24 Temmuz 1923'te imzalanan Lozan Antlaşması, Türkiye Cumhuriyeti'nin tapusu olarak kabul edilir. Yeni Türk devletinin uluslararası alanda tanınmasını sağlayan bu antlaşma, Kurtuluş Savaşı'nı diplomatik zaferle taçlandırmıştır. Ancak, o dönemin koşullarında bazı konuların çözümü geleceğe bırakılmış, bu da günümüze kadar uzanan tartışmalara yol açmıştır.
Antlaşma, bazı hassas meseleleri neticeye bağlayamadı. İşte o "açık uçlu" maddeler ve nedenleri:
Durum: Misak-ı Milli sınırları içinde yer alan Musul-Kerkük bölgesi, zengin petrol yatakları nedeniyle İngiltere ile anlaşmazlık konusuydu.
Lozan'daki Çözüm: Sorun antlaşmaya dahil edilmedi. Konunun Türkiye ile İngiltere arasında 9 ay içinde ikili görüşmelerle çözülmesi, anlaşmazlık halinde Milletler Cemiyeti'ne gidilmesi kararlaştırıldı.
Sonuç: 1926'da imzalanan Ankara Antlaşması ile Musul, İngiliz mandası altındaki Irak'a bırakıldı. Türkiye, 25 yıl süreyle bölgeden çıkarılacak petrol gelirinin %10'unu alacaktı.
Durum: Lozan'da, Türkiye kıyılarına yakın Bozcaada ve Gökçeada dışındaki Ege adaları Yunanistan'a bırakıldı. Ancak kritik bir şart kondu: Bu adalar silahsızlandırılacaktı.
İhlal: Yunanistan, II. Dünya Savaşı ve Soğuk Savaş dönemlerinde adaları silahlandırmaya başladı. Bu durum, günümüzde de Türkiye-Yunanistan arasındaki gerilimli konulardan biridir.
Durum: İskenderun Sancağı (Hatay), özel bir yönetime tabi tutuldu. Bölge, Türkiye-Suriye sınırında kaldı ve iç işlerinde bağımsız, dış işlerinde Suriye'ye bağlı bir statü aldı.
Çözüm Yolu: Lozan'da nihai çözüm getirilmedi.
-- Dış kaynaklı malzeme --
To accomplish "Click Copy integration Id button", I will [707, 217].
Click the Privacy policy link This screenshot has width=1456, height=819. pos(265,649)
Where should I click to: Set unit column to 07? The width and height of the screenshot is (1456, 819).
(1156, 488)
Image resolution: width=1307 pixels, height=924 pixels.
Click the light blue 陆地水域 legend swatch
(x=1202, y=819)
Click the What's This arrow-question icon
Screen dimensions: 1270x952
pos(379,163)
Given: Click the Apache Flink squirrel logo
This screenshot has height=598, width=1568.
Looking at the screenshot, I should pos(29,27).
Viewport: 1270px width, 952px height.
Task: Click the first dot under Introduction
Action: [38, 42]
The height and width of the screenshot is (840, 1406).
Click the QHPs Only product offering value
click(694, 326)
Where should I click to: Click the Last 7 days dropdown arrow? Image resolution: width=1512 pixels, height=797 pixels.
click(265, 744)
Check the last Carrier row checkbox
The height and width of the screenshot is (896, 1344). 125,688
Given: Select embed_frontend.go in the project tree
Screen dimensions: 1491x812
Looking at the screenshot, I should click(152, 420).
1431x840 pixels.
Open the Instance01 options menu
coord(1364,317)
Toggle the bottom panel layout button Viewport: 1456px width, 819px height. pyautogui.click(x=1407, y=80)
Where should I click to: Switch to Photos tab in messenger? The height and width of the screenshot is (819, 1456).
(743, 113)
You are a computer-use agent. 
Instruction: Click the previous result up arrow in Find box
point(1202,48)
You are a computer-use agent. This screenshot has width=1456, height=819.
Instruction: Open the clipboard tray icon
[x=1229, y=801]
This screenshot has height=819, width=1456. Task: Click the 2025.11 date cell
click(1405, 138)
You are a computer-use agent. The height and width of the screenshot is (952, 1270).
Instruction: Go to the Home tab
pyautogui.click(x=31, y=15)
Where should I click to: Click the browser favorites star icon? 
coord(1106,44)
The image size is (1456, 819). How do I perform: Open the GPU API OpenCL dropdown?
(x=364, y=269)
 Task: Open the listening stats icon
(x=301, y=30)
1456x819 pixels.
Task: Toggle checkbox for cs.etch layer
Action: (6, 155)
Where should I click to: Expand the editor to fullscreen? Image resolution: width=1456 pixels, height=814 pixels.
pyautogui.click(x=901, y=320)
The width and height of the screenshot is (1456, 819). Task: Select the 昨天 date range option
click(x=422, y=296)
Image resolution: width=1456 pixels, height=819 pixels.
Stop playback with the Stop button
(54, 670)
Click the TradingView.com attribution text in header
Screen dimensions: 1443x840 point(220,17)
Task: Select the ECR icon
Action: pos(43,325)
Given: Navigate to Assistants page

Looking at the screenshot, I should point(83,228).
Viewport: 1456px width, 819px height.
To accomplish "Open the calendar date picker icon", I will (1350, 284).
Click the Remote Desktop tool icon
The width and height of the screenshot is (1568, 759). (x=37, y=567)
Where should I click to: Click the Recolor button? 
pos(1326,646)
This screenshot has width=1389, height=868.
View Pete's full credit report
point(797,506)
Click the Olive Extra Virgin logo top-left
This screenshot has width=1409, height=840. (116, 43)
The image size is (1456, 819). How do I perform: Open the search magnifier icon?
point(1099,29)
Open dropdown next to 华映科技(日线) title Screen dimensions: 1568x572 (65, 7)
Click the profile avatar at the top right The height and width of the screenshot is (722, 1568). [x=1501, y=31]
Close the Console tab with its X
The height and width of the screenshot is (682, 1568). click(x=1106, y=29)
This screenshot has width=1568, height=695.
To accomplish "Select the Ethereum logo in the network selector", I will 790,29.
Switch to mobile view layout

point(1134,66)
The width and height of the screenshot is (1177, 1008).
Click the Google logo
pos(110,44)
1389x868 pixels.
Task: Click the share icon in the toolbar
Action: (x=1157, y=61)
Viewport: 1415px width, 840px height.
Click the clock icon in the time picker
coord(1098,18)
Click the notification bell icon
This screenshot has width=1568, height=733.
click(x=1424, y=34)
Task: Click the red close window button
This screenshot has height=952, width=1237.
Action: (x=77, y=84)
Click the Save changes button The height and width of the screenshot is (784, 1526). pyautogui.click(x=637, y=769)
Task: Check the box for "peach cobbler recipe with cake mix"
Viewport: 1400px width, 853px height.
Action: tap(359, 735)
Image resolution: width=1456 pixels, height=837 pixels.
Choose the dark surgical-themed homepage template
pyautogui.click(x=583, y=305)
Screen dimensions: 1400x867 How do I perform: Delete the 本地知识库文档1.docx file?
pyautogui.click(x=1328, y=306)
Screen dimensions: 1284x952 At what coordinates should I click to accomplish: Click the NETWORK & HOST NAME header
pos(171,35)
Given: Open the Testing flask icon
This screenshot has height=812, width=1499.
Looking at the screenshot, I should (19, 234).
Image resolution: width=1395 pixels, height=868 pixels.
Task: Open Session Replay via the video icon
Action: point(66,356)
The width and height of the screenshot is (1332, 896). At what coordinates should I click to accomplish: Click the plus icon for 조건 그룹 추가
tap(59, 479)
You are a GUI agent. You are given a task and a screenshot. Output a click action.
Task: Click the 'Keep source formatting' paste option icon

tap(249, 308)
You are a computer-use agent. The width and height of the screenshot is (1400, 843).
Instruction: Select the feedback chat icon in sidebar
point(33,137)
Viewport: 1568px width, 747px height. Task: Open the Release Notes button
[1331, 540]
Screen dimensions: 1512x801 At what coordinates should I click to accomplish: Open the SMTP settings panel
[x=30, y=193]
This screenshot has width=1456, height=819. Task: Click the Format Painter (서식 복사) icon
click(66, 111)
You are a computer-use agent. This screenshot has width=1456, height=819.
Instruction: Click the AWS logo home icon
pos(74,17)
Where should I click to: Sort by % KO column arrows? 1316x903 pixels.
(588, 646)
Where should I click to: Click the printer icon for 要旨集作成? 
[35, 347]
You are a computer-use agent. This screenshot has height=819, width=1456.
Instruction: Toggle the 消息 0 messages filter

Atatürk'ün diplomatik hamleleri sonucu 1938'de Hatay Devleti kuruldu, 1939'da ise Türkiye'ye katıldı. Bu süreç Lozan'ın "ertelediği" bir sorunun barışçıl çözüm örneğidir.
Durum: İstanbul'daki Fener Rum Patrikhanesi'nin statüsü tartışmalıydı. Türk tarafı, Patrikhanenin siyasi yetkilerinin kaldırılmasını ve hatta Türkiye dışına taşınmasını istiyordu.
Lozan'daki Çözüm: Patrikhane, İstanbul'da kalacak ancak sadece dini bir kurum olacak, evrensel niteliği (Ekümeniklik) antlaşma metninde açıkça tanınmayacaktı. Bu belirsizlik, günümüzde de zaman zaman diplomatik bir tartışma konusu olmaktadır.
Durum: Lozan'da, Türkiye'deki Rumlarla Yunanistan'daki Türklerin mübadelesi (değişimi) kararlaştırıldı. Ancak İstanbul'daki Rumlar ve Batı Trakya'daki Türkler bu mübadeleden istisna tutuldu.
Sonrası: İki ülke, bu azınlıkların haklarını genişletmek yerine kısıtlama yoluna gitti. 1955-1964 olayları ve Kıbrıs gerilimi, İstanbul Rum nüfusunun büyük ölçüde azalmasına yol açtı. Batı Trakya Türklerinin sorunları ise kısmen devam etmektedir.
Lozan Antlaşması, zaferle biten bir savaşın masadaki uzantısıdır. Eksik bırakılan konular, dönemin realist diplomatik şartlarının bir yansımasıdır. Bu "çözülemeyen" meselelerden bazıları (Hatay gibi) sonradan lehimize çözülmüş, bazıları (Ege adaları gibi) ise güncel diplomasinin konusu olmaya devam etmiştir. Lozan'ı anlamak, sadece imzalananları değil, ertelenenleri ve nedenlerini de görmekle mümkündür. Bu antlaşma, Türkiye Cumhuriyeti'nin kuruluş belgesi olarak, hem kazanımları hem de o dönem çözülemeyen sorunlarıyla birlikte tarihimizdeki yerini korumaktadır.